----- TEXT SECTION -----

Taking Sides: Why the Supreme Court’s Prayer Decision Divides and Alienates

The United States is a nation of Christians.  As such, any citizen should be willing to sit through a Christian invocation or prayer in order to engage in the civic process.  That is the ultimate conclusion from Justice Kennedy’s opinion in Town of Greece v. Galloway.  While Justice Kennedy, a practicing Catholic, may view this as an acceptable outcome, as a non-Christian, I am significantly more concerned.  From my own experience as a religious minority, I have witnessed firsthand the alienating effect of publicly imposed sectarian messages.

Author of the Majority opinion in Town of Greece v. Galloway

Justice Kennedy, Author of the Majority opinion in Town of Greece v. Galloway. Photo courtesy of the U.S. Supreme Court.

Growing up Hindu in heavily Christian Texas, I did not lack reminders that I was different.  Between well-meaning classmates urging me to save my soul and the Fellowship of Christian Athletes’ monopoly over much of student life (the non-Christian athletes clearly did not need fellowship), I was consistently taught that being Hindu was something to be abandoned, not celebrated.  However, the behavior of my classmates never rankled as much as the public embrace of Christianity by the Texas state government.  Our Governor proclaimed that non-Christians were destined for Hell, while state legislators trumpeted their commitment to bringing prayer into schools. My own school, while public and home to a wide diversity of religious identities, invited Christian speakers to come  speak to students about the power of God’s love and how it could help conquer everything from drugs to premarital sex.

I doubt that any of the speakers involved intended to be insensitive or malicious.  Nevertheless, the cumulative effect of even benign impositions of faith was to make me, a non-Christian, feel like I didn’t belong.  With every school event that included a prayer “in Jesus’ name,” I internalized that the way I prayed was wrong.  Everytime I heard a state leader refer to the Constitution as being based in the Bible, I wondered if the principles of American government were alien to non-Christians.  Despite being an American citizen, I felt like an outsider.  It is this point that Justice Kagan, herself Jewish, made so eloquently in her dissenting opinion.

“[Sectarian prayers] express beliefs that are fundamental to some, foreign to others-and because that is so they carry the ever-present potential to both exclude and divide.”

Unfortunately, regardless of good intentions, government-sanctioned sectarian prayers will ultimately equal government-sanctioned Christian prayers.  We continue to live in a country where Christian principles are extolled and celebrated, while religious minorities often face derision and contempt.

Take the opening invocation before the U.S. Senate given by Rajan Zed, a Hindu cleric and interfaith leader in Nevada.  On July 12, 2007, Zed was barely a few words into his prayer when he was interrupted by protesters shouting Bible verses.  A Hindu prayer has never been offered before the Senate since.

----- GIVEN INFORMATION -----

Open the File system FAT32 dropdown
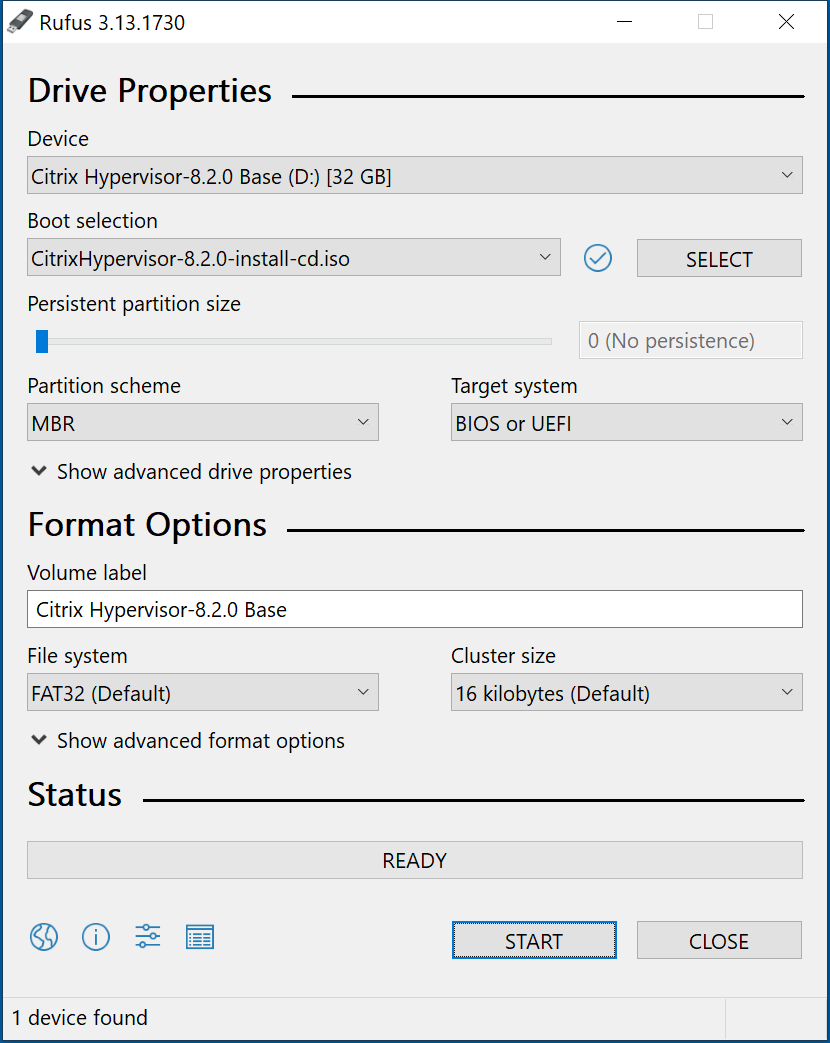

-----

Please write the next few paragraphs of the essay on the Supreme Court's prayer decision, starting after its last sentence. The listing has no connection to the essay on the Supreme Court's prayer decision.

Rajan Zed waits as protesters interrupt the invocation. Photo courtesy of C-Span 2.

Rajan Zed waits as protesters interrupt the invocation. Photo courtesy of C-Span 2.

Or take the decision by Arizona State Rep. Juan Mendez to offer a respectful non-religious speech in the place of an invocation.  This gesture drew derision from Rep. Steve Smith, a Christian, who declared the next day’s prayer to be one “in penitence” after Rep. Mendez’s actions.  The message to agnostics and atheists is once again clear: your views are not respected or encouraged.

Additional examples of hostility to religious minorities abound: whether it is the condemnation that Rep. Keith Ellison received for taking his oath of office on a Koran (originally belonging to Thomas Jefferson); or the Chief Justice of Alabama declaring that non-Christians cannot expect any protection under the First Amendment; or Senate candidates in Iowa declaring that all federal judges must be willing to follow Biblical law.  The Supervisor of the Board of Supervisors of Roanoke County has already stated that non-Christian prayers will not be welcome at meetings.  In such an environment, it is unlikely that religious minorities will seek and receive any meaningful representation among the sectarian prayers being offered.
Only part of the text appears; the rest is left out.